Справедливость во мне всегда первой подаёт голос.

– Конечно, бывают, – заговорила справедливость. – Я сама варила щи с курицей.

– Вы в СНГ ещё и не то придумаете, – отрезала Ира.

– Без фантазии у нас, конечно, не приживёшь, – гордо согласилась я, – но щи с курицей существуют. Можешь взять поваренную книгу и посмотреть.

Ира настороженно поглядела на меня, а потом сорвалась с места и полезла в одно из отделений стенки.

– Но я сам вычитал это выражение из книги, – оправдывался Ларс.

– А мне в книгах попадались оба выражения, – сказала я.

Полицейский озадаченно смотрел на нас, не понимая, чем вызван переполох и перерыв в еде.

– Нашла, – разочарованно объявила Ира. – Вот бы никогда не подумала!

– Век живи – век учись, – вырвалась у меня избитая фраза.

– Очень правильное русское выражение, – встрепенулся писатель.

– Но выражения "попасть как кур во щи" я никогда не слышала, – упрямо сказала Ира.

– Леонид, рассудите нас, – обратился Ларс к Дружинину.

Я посмотрела на горбуна и обнаружила, что наши изыскания доставили ему немало удовольствия, и он не скрывал улыбки.

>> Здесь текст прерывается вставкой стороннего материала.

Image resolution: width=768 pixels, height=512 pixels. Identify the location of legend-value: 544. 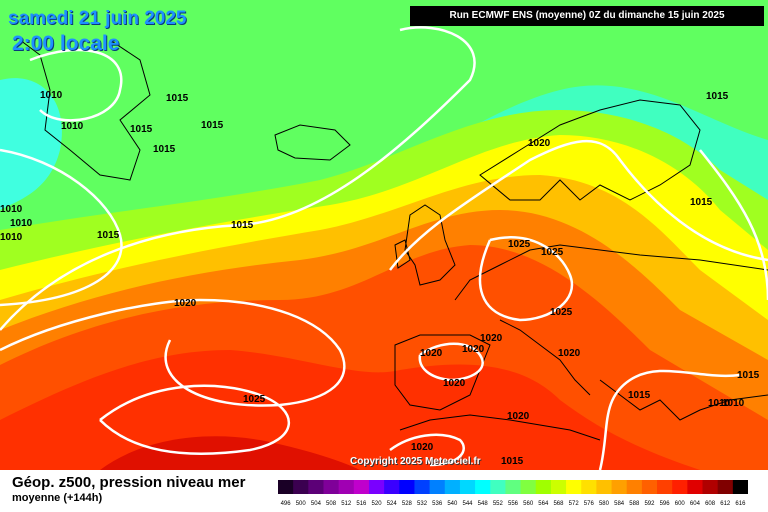
(468, 504).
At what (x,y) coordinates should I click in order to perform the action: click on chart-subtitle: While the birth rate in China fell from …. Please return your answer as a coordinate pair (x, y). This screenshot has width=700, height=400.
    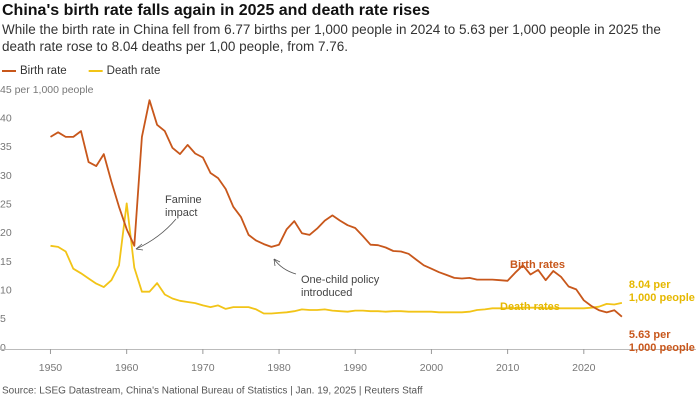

Меня смутило не только это, но ещё и то, что спор не стоил выеденного яйца и был совершенно неуместен в присутствии датского полицейского.

– Это принципиально? – осведомился горбун.

– Неужели это не видно сразу? – рассмеялась я. – Наш спор зашёл в тупик.

– Ну, так вы правы. Существуют оба выражения. Как мне кажется.

Как это ни глупо, но мне стало приятно.

– Теперь Жанка нос задерёт, – заметила Ира.

Ларс сразу за меня вступился:

– Она заслуживает сегодня всяческих похвал. И не только сегодня.

Я люблю, когда меня хвалят, но не так навязчиво.

– "Уж сколько раз твердили миру, что лесть гнусна, вредна; но только всё не впрок", – процитировала я, вновь вызвав у горбуна улыбку.

– Жанна, господину Якобсену придти на следующий званый обед нельзя, потому что он женат, – сказал Хансен, старательно подбирая слова и заглядывая мне в лицо. – А я могу надеяться на приглашение? У меня нет жены.

Горбун так и впился в меня сверлящими тёмными глазами, и от этого я не совсем удачно подошла к делу, выставив себя законченным бюрократом.

– Конечно, господин Хансен. Но только при наличии справки.

Открывшийся рот полицейского напомнил мне, что низкопробные советские шутки можно пускать в ход только на их родине. Зато Ира веселилась, а Ларс ядовито улыбался.

Горбун угрюмо взглянул на меня.

– Надеюсь, я освобождён от доказательств на право пообедать? – спросил он.

Во мне всколыхнулась щемящая жалость к этому человеку. Если бы не изуродованная спина, у него могла бы оставаться надежда на то, что его когда-нибудь полюбят. Он не был бы красавцем и многих женщин отталкивали бы пронзительный взгляд и крючковатый нос, но и гораздо более некрасивые люди находят свой счастье. А кому нужен горбатый урод?

– Надеетесь, что я отнесусь к вам, как к соотечественнику? – поинтересовалась я. – Ошибаетесь, никакого блата.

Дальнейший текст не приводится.